The Bathroom Surface Audit
The average American bathroom has 17 items on the counter. Ideal is 3–5. Everything else goes in a drawer, medicine cabinet, or under-sink storage. This transforms a 15-minute bathroom clean into a 7-minute one.
Bedroom Floor Rules
Anything on a bedroom floor that isn't furniture is clutter. Under-bed storage with a flat lid surface is the best Seward solution for extra storage without floor clutter.
The Flat Surface Principle
Every flat surface — dressers, nightstands, coffee tables, bookshelves — should have at most 3 objects on it.
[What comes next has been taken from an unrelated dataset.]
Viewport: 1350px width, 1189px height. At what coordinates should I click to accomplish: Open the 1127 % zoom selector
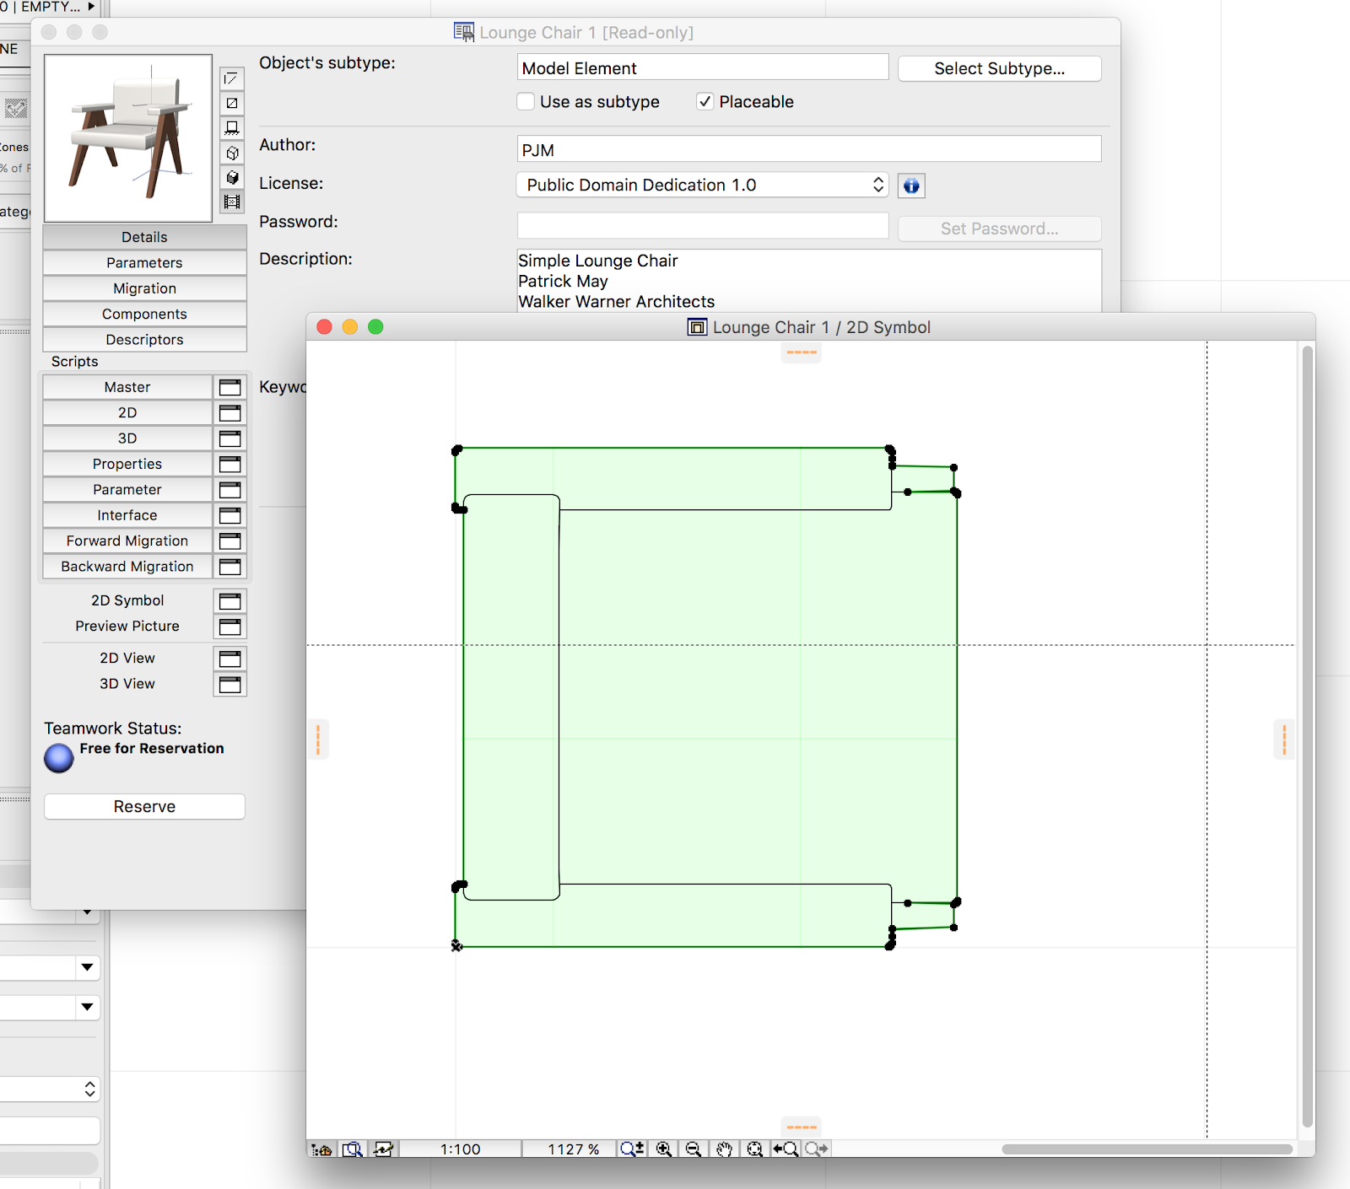pos(573,1149)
Everything else creates visual noise and collects dust.
Room-by-Room Declutter Plan
Kitchen (2–4 Hours)
- Pull everything out of one cabinet at a time
- Group: keep, donate, toss, relocate
- Apply the "last used" test: if unused in 12 months, it goes
- Tackle the junk drawer last
- Clear all countertops; return only daily-use items
Closets (1–2 Hours Each)
- Remove everything entirely
- Clean the empty closet
- Evaluate each item: does it fit, do you love it, have you used it in the last year?
- Return only what passes; bag the rest for donation
Living Areas (1–2 Hours)
- Remove all items not permanently belonging to that room
- Reduce decorative items to "gallery-worthy" only
- Cable management — loose cords are clutter and dust magnets
The Donation Schedule
In Seward, these organizations accept household goods and furniture:
- Habitat for Humanity ReStore — large items and furniture
- Goodwill Industries — general donations
- Vietnam Veterans of America — furniture pickup by appointment in many markets
Maintaining It
The one-in-one-out rule: every time something new enters your home, something equivalent leaves. Applied consistently, this maintains your decluttered space without periodic purges.